Könnt ihr mehr über eure Texte erzählen und deren Inhalt bzw. Aussage?
Zum Gedanken Neon Dream habe ich ja schon Ansätze erklärt. Dieses Wirklichkeitsempfinden spiegelt sich darin wider. Und: Warum wehren sich Menschen nicht, die sich überfordert fühlen, die ahnen, dass es da mehr Wirklichkeit gibt und viel mehr im Stillen geschieht, als es einem die öffentliche wohl präparierte Meinung vorgibt? Deshalb spreche ich in Viable auch von "Public educators". Aber natürlich kommen viele ganz menschlichen Wünsche, Träume und Erfahrungen - erfreuliche und schöne wie auch bedrückende - ,wie etwa in "If There Was A God", zum Tragen.

Teilweise besitzen die Songs (Red Light Anodyne oder Viable) eine Spielzeit von über 7 Minuten. Wie gelingt es euch, einen derartigen Spannungsbogen zu erzeugen, ohne in Langeweile zu verfallen?
Wir beschäftigen uns so lange mit einem Song, bis er uns gefällt. Ohne dass er die Wirkung erzielt, die wir wollen, lassen wir ihn auch nicht ruhen. Das ist eh' das Schöne: Bei Neon Dream bringen sich alle ein und wir sprechen und arbeiten zusammen. Das tut gut und ist nicht selbstverständlich.

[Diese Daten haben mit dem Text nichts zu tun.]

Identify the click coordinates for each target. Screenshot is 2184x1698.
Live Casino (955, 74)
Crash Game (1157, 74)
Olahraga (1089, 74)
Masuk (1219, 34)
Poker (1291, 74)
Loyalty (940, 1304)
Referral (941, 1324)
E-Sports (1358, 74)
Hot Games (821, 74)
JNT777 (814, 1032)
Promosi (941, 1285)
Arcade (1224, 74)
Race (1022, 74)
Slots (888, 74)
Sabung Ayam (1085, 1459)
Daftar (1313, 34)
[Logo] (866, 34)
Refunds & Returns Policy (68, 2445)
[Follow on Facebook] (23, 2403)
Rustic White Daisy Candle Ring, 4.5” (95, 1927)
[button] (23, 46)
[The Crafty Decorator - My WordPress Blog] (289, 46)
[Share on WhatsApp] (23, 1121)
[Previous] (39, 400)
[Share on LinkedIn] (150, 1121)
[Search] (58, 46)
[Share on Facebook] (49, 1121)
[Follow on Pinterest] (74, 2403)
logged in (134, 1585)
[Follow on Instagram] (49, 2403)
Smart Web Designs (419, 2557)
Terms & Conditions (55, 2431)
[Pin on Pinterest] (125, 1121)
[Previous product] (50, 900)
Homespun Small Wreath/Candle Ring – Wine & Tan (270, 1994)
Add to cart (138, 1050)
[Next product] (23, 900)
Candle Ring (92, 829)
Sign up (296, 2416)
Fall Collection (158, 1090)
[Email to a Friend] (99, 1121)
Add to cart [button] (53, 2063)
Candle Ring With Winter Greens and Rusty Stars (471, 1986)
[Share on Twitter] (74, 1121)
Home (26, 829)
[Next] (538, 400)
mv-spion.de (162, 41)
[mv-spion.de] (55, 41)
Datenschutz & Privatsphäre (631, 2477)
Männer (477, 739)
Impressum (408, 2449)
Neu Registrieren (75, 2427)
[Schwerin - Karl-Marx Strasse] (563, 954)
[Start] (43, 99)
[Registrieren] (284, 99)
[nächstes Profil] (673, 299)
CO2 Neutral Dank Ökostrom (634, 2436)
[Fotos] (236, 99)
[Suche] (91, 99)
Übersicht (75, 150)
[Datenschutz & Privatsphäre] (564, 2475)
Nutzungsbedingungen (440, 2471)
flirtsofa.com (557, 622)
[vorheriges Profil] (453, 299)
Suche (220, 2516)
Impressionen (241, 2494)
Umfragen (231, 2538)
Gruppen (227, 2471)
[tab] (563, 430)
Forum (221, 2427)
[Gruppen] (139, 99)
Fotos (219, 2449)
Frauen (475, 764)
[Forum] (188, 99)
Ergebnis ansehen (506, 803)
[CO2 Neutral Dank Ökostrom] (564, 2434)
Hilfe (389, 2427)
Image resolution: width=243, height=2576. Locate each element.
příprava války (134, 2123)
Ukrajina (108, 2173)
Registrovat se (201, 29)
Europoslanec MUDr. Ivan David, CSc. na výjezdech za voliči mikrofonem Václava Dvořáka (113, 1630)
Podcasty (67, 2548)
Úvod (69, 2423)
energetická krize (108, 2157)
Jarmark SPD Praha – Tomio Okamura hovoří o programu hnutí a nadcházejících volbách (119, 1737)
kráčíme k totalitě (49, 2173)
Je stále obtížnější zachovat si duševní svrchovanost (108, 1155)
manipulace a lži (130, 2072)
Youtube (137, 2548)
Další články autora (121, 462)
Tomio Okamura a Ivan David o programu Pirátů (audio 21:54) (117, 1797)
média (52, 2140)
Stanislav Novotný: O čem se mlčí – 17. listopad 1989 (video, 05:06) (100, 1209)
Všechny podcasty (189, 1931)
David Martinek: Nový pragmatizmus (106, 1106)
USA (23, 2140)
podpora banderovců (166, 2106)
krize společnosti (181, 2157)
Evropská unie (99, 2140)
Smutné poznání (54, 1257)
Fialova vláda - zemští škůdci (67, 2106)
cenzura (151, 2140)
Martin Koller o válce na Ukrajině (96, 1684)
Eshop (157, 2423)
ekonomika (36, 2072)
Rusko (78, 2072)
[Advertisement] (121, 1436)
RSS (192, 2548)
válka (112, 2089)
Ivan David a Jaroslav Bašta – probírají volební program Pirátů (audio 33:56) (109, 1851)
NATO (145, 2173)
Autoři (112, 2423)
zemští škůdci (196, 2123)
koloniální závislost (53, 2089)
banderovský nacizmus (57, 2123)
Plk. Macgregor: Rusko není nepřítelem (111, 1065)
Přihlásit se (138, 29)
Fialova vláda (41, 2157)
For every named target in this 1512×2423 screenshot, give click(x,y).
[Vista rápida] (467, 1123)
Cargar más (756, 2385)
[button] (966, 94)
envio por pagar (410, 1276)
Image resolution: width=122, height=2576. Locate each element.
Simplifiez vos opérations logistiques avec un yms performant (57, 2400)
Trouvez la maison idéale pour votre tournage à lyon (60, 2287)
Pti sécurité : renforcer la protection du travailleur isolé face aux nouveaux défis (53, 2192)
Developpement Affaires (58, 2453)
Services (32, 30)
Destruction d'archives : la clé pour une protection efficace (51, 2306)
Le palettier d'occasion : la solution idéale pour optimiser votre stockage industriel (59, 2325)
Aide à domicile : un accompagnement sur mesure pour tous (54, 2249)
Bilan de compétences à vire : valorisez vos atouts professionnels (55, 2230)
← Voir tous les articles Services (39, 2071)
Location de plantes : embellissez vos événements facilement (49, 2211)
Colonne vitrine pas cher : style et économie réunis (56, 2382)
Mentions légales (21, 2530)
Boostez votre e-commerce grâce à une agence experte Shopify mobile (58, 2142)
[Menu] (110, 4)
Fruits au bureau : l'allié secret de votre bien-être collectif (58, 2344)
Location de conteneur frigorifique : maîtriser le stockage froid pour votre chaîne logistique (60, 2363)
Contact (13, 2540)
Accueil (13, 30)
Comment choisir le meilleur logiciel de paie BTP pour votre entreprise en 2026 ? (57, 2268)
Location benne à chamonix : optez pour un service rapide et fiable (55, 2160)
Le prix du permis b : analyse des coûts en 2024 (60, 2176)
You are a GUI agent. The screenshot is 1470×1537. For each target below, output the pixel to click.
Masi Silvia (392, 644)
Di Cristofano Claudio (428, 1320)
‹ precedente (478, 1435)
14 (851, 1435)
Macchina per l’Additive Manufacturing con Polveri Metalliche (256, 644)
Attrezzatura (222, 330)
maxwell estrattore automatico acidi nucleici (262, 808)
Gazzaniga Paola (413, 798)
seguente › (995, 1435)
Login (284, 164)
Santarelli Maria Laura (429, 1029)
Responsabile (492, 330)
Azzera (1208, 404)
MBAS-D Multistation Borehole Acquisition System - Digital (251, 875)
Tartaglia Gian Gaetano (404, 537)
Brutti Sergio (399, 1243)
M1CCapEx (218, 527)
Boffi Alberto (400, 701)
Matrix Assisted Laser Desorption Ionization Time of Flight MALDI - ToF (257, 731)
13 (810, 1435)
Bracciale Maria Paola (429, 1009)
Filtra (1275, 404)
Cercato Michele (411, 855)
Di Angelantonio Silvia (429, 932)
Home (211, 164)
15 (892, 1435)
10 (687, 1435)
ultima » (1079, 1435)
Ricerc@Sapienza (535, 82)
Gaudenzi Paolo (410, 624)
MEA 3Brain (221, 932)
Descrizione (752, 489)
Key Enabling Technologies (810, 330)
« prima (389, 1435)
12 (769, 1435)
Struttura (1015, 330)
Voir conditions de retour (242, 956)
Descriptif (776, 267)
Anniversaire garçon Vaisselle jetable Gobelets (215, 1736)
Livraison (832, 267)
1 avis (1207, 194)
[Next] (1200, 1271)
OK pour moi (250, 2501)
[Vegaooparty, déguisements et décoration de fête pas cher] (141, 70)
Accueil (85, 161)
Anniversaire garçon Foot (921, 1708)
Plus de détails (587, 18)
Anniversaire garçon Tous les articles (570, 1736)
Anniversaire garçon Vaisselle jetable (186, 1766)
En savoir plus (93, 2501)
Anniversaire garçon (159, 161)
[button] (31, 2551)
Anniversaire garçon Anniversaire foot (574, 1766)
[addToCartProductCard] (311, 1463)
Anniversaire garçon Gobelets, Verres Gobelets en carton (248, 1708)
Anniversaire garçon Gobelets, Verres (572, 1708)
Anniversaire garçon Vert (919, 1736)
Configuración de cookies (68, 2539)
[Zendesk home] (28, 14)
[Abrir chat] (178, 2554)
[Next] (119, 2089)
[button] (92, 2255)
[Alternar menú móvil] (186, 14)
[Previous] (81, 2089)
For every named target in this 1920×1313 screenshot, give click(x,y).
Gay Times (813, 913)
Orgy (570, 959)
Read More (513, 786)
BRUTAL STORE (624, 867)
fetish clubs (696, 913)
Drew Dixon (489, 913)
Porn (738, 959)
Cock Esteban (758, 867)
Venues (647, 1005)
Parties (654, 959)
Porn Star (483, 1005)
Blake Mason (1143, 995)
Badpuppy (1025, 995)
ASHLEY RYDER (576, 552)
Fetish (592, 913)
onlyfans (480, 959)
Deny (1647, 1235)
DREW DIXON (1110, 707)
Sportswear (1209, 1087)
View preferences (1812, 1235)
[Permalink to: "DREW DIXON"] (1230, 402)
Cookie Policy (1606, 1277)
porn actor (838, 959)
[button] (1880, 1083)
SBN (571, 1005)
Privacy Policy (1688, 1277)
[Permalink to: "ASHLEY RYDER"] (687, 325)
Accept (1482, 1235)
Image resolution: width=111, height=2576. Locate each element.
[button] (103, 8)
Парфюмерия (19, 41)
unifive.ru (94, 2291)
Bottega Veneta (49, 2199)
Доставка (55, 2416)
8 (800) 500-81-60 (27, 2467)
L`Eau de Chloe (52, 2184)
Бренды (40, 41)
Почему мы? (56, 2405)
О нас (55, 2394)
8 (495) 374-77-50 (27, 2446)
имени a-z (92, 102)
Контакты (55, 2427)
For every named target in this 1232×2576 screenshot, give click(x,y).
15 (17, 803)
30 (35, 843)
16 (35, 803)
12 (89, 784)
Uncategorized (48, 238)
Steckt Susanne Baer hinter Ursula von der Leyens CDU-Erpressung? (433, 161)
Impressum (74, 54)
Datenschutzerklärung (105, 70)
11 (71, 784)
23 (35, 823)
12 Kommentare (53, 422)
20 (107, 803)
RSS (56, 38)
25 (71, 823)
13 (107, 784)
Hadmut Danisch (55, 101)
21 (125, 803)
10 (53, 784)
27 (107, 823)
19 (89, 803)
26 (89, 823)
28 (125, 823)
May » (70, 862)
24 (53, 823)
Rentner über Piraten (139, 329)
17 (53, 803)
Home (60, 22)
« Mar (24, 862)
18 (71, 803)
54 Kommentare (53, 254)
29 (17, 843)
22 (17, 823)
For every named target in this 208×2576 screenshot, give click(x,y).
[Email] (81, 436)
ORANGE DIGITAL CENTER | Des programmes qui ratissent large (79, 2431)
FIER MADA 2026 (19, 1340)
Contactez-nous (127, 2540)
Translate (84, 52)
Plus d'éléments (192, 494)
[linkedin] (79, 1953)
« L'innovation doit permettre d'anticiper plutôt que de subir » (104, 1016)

Es gibt zwei Bands, die fast zwangsläufig in den Reviews als Vergleich dienen (The 69 Eyes und die Sisters). Wie sehr haben euch diese Bands beeinflusst und stören euch derartige Vergleiche?
Die Sisters habe ich immer schon gemocht. Bedauere aber, dass Andrew Eldritch sich absichtlich von der Musik, die er und Hussey mitbegründet haben, distanziert und die vielen Fans, die es nach wie vor gibt, im Ungewissen lässt und so eitel ist. Die Musik hat meinen musikalischen Werdegang und zwangsläufig auch den der Band beeinflusst. Sie war aber kein Vorbild. Die Jungs aus Finnland hingegen beeindrucken nicht nur, weil sie hervorragende Musik machen, sondern auch, weil sie mehrere Alben rausgebracht haben und es bis zum Durchbruch ausgehalten haben. Das ist *authentisch*. Eine starke Band mit markanter intensiver Musik. Sie gefällt uns.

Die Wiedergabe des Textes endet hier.